No Place To Go – MEETING WITH PROVINCIAL CANDIDATES TO DISCUSS LACK OF SUPPORT FOR INDIVIDUALS WITH INTELLECTUAL DISABILITIES

NO PLACE TO GO – Meet the candidates article September 2011

 

By

Dave Hagerman

http://www.emcperth.ca/20111006/news/Families+share+concerns+with+candidates

 

On September 26th and 28th, Tayside Community Residential & Support Options hosted meetings with the Provincial candidates for the Progressive Conservative (Randy Hillier), Liberal (Bill McDonald) and NDP (Dave Parkhill) parties. The candidates met with over 20 Lanark County residents who have been languishing on waiting lists for sometimes more than five years. These families are representative of the over 1200 requests that are currently on waiting list for support services in our riding (Lanark, Frontenac, Lennox & Addington). In fact, some programs provide support to fewer families now than four years ago; even though the need has increased.

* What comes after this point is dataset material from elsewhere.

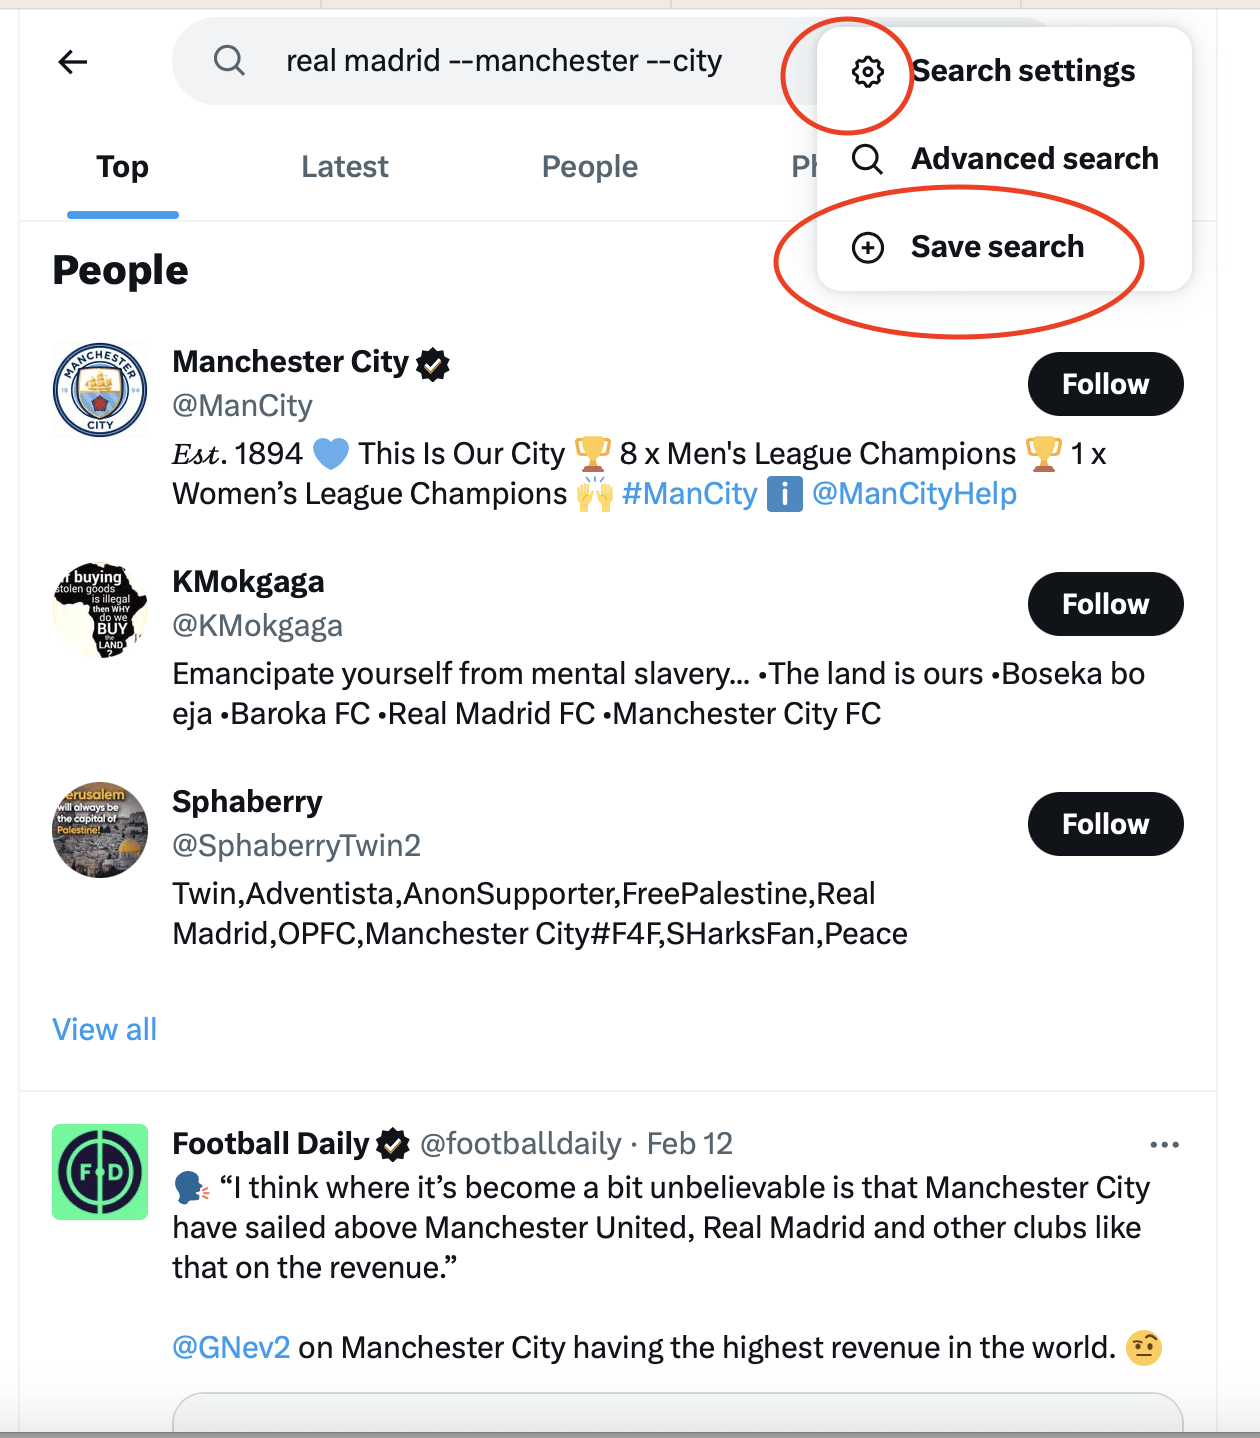Open Manchester City profile avatar
This screenshot has height=1438, width=1260.
[100, 391]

Families who require a space in a group home described their plight as The Death Watch. They must wait until someone dies before there is a space. They described how the guilt associated with being forced to think like this takes its toll after awhile.

 

Families told of the emotional trauma associated with the child’s 18th birthday. Financial help disappears when the child reaches 18, even though their needs become even more complex when they are adults. The right to special education disappears at age 21. They described it as being pushed off a cliff with no life line and no support from the Provincial Government beyond being told they can fill out a form and be put on yet another list.

 

An older couple (82 and 85) discussed the feelings of insecurity of what will happen to their 55 year old son when they reach their final life transition. They have cared for him all their lives, and saved the government millions in the cost of care but when they need help and security for their son, they are told to wait. They are 430rd on the list. In a random sampling of ridings across Ontario, over 1,450 parents over the age of 70 are still providing primary care to their adult child or family member: (CLO: Ontario). They feared for the mothers who have stayed home to provide care and have no pensions beyond the old age. When the mothers are left alone they will be poverty stricken with no help in sight.

 

A young family with three autistic children who have also been on waiting list for years, told the story that they never travel together for fear if both of them were injured in a car accident there

would be nobody to care for their children. Other families have never had a vacation because of lack of respite care.

 

Another young family described life where the support they receive for their son’s medication covers less than 25 % of the actual cost. They hold concerts to fundraise money so the family can eat and survive. Everyone in the room was aware that 80% of families break up because of the tremendous strain this lack of support puts on relationships of all kinds.  The consequences then generally falls to the mothers who are then left alone to care for their children with very little support and the knowledge that they must fill out yet another form to be placed on yet another waiting list.

Most of these families told stories of filling out up to 15 different forms to be on 15 different waiting lists to wait for supports.

 

 

Disabled adults told about life either on the street or living in squalor because the income supplied by ODSP (Ontario Disability Support Plan) was not enough to pay for food and rent. The lack of supports for those living independently in some case leads to them ending up in jail.  They must steal to survive. Others end up living in tents. The government has frozen budgets to agencies that support these folks for the past two years, so there is no more supports to help these individuals survive.

 

There was frustration about government priorities where support for those individuals who really cannot look after themselves accounts for such a small portion of government spending while other ministries take so much of the money. The point was made that the government will spend millions in expensive medical and hospital care to ensure a disabled infant lives to be discharged from hospital but then spends virtually nothing to ensure the child and the family survive.

 

All families expressed the feeling that the system is failing them. They took little comfort in the Ontario Government’s announcement that $20 million is going to be spent to develop a new bureaucracy with yet another waiting list with no permanent increase in service levels.

 

 

All the candidates heard the families and committed to take their message to Queen’s Park. The purpose of the meetings were not to help folks to determine who to vote for but to help build a genuine understanding among the political class of the tremendous struggles families with a member who has disabilities must endure  and how they feel forgotten!!!!!!!!!!!!!!